Jaworski went on: "I applaud the way he's playing right now. He can make every throw. Alex, because he's experienced now, he's improved his anticipation, his understanding of this offense, he knows the scheme, he knows what's expected, and he knows his own limitations. I think that's always a great asset for a quarterback, to know what you can't do rather than what you can do. He's very careful with the football and not making a whole lot of mistakes. I'd like to see the ball come out a little bit quicker. I think there are times he's taking sacks because he's not releasing the football, but other than that, I applaud the way he's playing."
As Jaworski noted, despite his improvement and the winning play that's come with it, Smith's slow release remains a liability. Smith will have a man open for an instant, but he won't throw it, because he realizes the window will close by the time he unleashes his pass.
That's not all on Smith.

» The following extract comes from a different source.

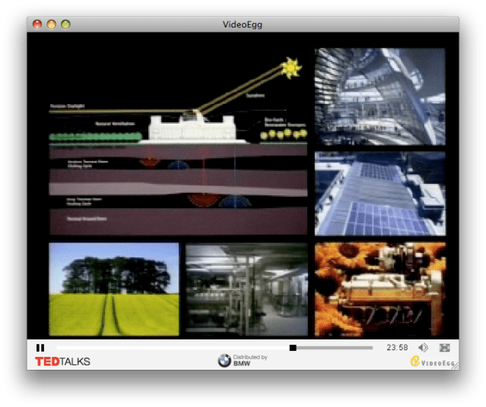The height and width of the screenshot is (407, 486).
Task: Click the glass dome interior image
Action: [x=380, y=96]
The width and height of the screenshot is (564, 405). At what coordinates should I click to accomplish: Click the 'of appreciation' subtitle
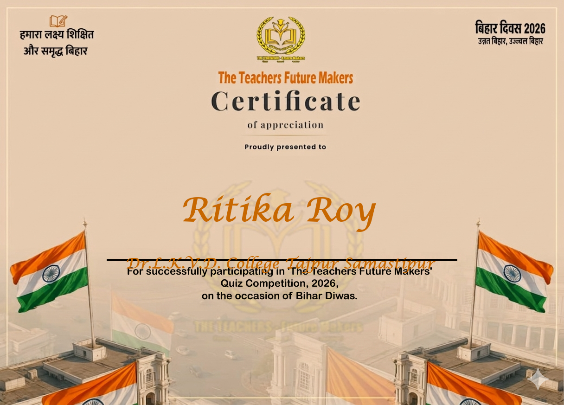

His array of capable receiving targets has become an issue over the past month.
In the last four games, Smith has gotten practically no production out of wide receiver Braylon Edwards and tight end Delanie Walker. Smith has thrown 18 passes to those two targets during that span, but those passes produced just one reception for five yards.
The 49ers need more production from those two to get their offense in general and passing game in particular back on track.
But more than anything, they need to keep Smith upright. He's getting hit too often, and that punishment adds up. The last thing the 49ers need as they approach the playoffs is a hurting quarterback. Or, even worse, playing a rookie backup quarterback – which is what the Niners would be putting on the field if Smith couldn't play because of injury.
If you think the offense is having trouble operating now with Smith, just think what it would be like then without him.